Obando explicó que el sistema de subastas de renovables de Colombia tiene características muy peculiares, ya que el objetivo principal de las mismas es unir a los proveedores de energía renovable con las empresas nacionales de distribución de electricidad que actúan como compradores de la energía generada. Sin embargo, no es fácil hacer coincidir el lado de la oferta con las numerosas entidades del lado de la demanda, en lugar de una sola empresa eléctrica nacional. Cuando se deben involucrar múltiples compradores en una licitación de renovables, su realización se vuelve aún más complicada.

Según Obando, en febrero simplemente no había incentivo para que esto ocurriera. El difícil trabajo de SER Colombia y el ministerio condujo a mejoras sustanciales en el mecanismo de la subasta, lo que inspira optimismo sobre los resultados del certamen que se celebrará este otoño. Obando prevé, además, que otra subasta podría tener lugar el próximo año y con una cartera de proyectos de 4,3 GW la solar podría permitir al mercado colombiano alcanzar una dimensión de nivel internacional.

Uno de los cambios realizados en los términos de la subasta fue la extensión de los PPAs a 15 años, en lugar de los doce inicialmente previstos. Ese cambio es muy importante para SER, que tiene entres sus asociados varios desarrolladores internacionales, que a menudo cooperan con empresas colombianas. De hecho, para los miembros de SER era más importante establecer un plazo de 15 años que establecer un pago en dólares para la subasata. Ser pagado en pesos conlleva un riesgo significativo, pero la economía colombiana hizo recientemente grandes avances para que el espectro de la devaluación de la moneda sea menos probable en los próximos años.

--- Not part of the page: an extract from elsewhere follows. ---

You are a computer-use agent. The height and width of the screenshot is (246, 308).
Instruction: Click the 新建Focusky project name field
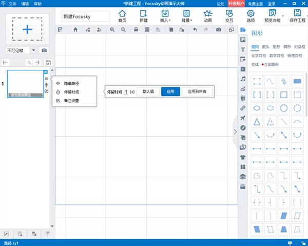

Obligación de comprar energía verde

Sin embargo, la enmienda más prometedora a las reglas de la subasta fue la decisión de ordenar a las autoridades locales que compren energía limpia incluso si no participan en la licitación. Los gobiernos locales no están en contra de la energía renovable, pero son reacios al riesgo y evitan las nuevas empresas de generación de energía a favor de proveedores de energía bien establecidos.

Sin embargo, la ministra de minas y energía, Maria Fernanda Suárez, es una persona que asume riesgos y está lista para cambiar esto y desarrollar el mercado eléctrico incrementando el papel de las energías renovables, según Obando. El objetivo a corto plazo es alcanzar 1,5 GW de capacidad de energías renovables para 2022, un gran salto para una nación con solo 80 MW de capacidad instalada en la actualidad. ¿Por qué 2022? Este es el último año del mandato del presidente Iván Duque Márquez.

Para participar en la subasta, los proyectos de energía limpia deben registrarse en la UPME. Entre las cuestiones técnicas principales la más complicada es asegurarse el permiso para el punto de conexión. Como explicó Obando, la red del país no cubre vastas zonas del este de Colombia y debe ser expandida y mejorada. Eso representa un cuello de botella para los desarrolladores interesados ​​en construir plantas fotovoltaicas. El permiso del punto de conexión, por lo tanto, es “imprescindible” para los desarrolladores que deseen ganar en la licitación del próximo mes. Una vez que un postor se haya asegurado un contrato, entran en vigencia otros requisitos, inclusive las autorizaciones ambientales y los permisos sociales, que están relacionados con el empleo local.

La solar sobre cubierta

Las subastas, sin embargo, se concibieron para las plantas solares a gran escala, con una capacidad de más de 5 MW, y Obando cree que el potencial de la energía solar en el país es muy grande para las instalaciones sobre tejado. Es difícil actualmente cuantificar la capacidad instalada de los proyectos de generación distribuida en Colombia, ya que los sistemas sobre cubierta más pequeños no están sujetos a registro obligatorio. SER Colombia, sin embargo, está presionando al gobierno para que cambie eso, ya que dichos sistemas podrían ser útiles para alcanzar los objetivos de capacidad.

Obando estima que este año traerá alrededor de 200 MW de nuevas instalaciones fotovoltaicas. El año próximo y 2021, dijo, verá un aumento en las instalaciones impulsado en gran medida por las subastas de energías renovables de este año y el próximo.